Journaliste de longue date et ancien directeur de l’information de La Revue, Sylvain Dupras a confirmé au Droit que l’annonce de cette fermeture a été faite mardi après-midi par les dirigeants de Lexis Media. Selon nos informations, cette décision ne touche que Le Gatineau Express, de sorte que Le Bulletin et La Petite-Nation continueront d’être publiés. La dernière édition du Gatineau Express devrait être publiée le 5 septembre.

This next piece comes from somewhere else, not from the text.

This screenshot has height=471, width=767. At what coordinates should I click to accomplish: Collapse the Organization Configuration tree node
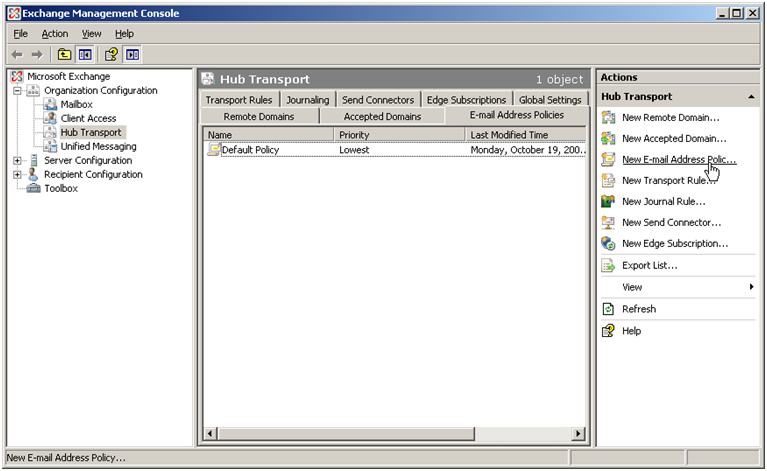click(18, 91)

M. Dupras, qui œuvrait pour l’hebdomadaire depuis 1983, a parlé d’un « jour très triste » et de la « perte d’une voix démocratique ». « C’est déplorable. C’est quand même un média qui avait sa place, elle était complémentaire aux autres, a-t-il mentionné. On essayait de ne pas jouer dans la cour des grands, on essayait de jouer dans notre propre carré de sable. »

La publication aura survécu moins d’un an entre les mains de Lexis Media, qui l’avait achetée de TC Media en décembre 2017. À l’interne, des craintes étaient présentes. Le tirage avait été modifié par Lexis Media, passant de 95 000 à 50 000 exemplaires par édition. 

« Je dois avouer que du moment où ils ont changé le nom en juillet, ça a comme sonné une cloche que la fin était proche (...) Je me rappelle les années où c’était très rentable et où on pouvait monter des journaux de 80 ou même 100 pages », se rapelle M. Dupras. À la mi-juillet, la directrice principale de Lexis Media, Véronique Gauthier, avait annoncé que l’appellation Le Gatineau Express remplaçait La Revue dans le cadre d’une « série de changements » devant permettre au journal « de poursuivre son travail auprès de la communauté qu’il dessert ».

Invité à commenter la décision de l’entreprise, le président de Lexis Media, Frédéric Couture, a répondu par courriel qu’il était « dans l’impossibilité de parler ».

Dans un message publié sur Facebook, la section régionale de la Fédération professionnelle des journalistes du Québec (FPJQ) s’est dite « attristée ».

« La perte d’un média d’information n’est jamais une bonne nouvelle, particulièrement en région où les sources d’information sont plus rares, estime la FPJQ-Outaouais. En l’absence d’une diversité de médias d’information, on crée un environnement où les mécanismes de surveillance de nos institutions sont laissés à eux-mêmes. Il s’agit également d’un bon moment pour rappeler que la FPJQ croit que les programmes d’aide à la presse des gouvernements doivent être bonifiés. »

Le maire Maxime Pedneaud-Jobin a quant à lui réagi en qualifiant la disparition de ce média de « coup dur pour Gatineau, mais aussi pour la démocratie locale ».

« S’informer sur ce qui se passe dans sa région, dans sa ville, c’est se donner les moyens de prendre des positions, de comprendre les enjeux qui nous entourent, de renforcer nos communautés. On sait aussi que le taux de vote aux élections est directement proportionnel à la couverture médiatique locale. Perdre un média, c’est donc aussi risquer de voir la participation au vote s’effriter encore plus », a-t-il déclaré.

Le député fédéral de Gatineau, Steve MacKinnon, s’est dit abasourdi par la nouvelle. 

« C’est absolument dévastateur, je craignais une telle éventualité évidemment avec un changement de propriétaire, le changement de nom et le départ de personnel clé. Malheureusement, les nuages s’en venaient. La Revue, on l’appelait toujours ainsi, était un incontournable dans le quotidien des gens de Gatineau, avec entre autres les annonces pour les organismes communautaires », a-t-il indiqué.

Pour sa part, le député sortant dans Chapleau, Marc Carrière, a souligné qu’il s’agissait d’une « journée triste pour l’information régionale », ajoutant qu’il avait grandi avec La Revue de Gatineau pour laquelle il avait un attachement particulier.

Fondé par Gérard Bonicalzi, La Revue est parue pour la toute première fois le 3 septembre 1959. Son slogan de l’époque était « Sers le bien, le vrai et le beau ». Le journal a par la suite eu plusieurs propriétaires dont les hommes d’affaires Fernand Philipps et Claude Bérard, Publications Dumont ainsi que Cogeco. En 1996, Transcontinental acquiert l’hebdomadaire et en demeure propriétaire jusqu’en 2017.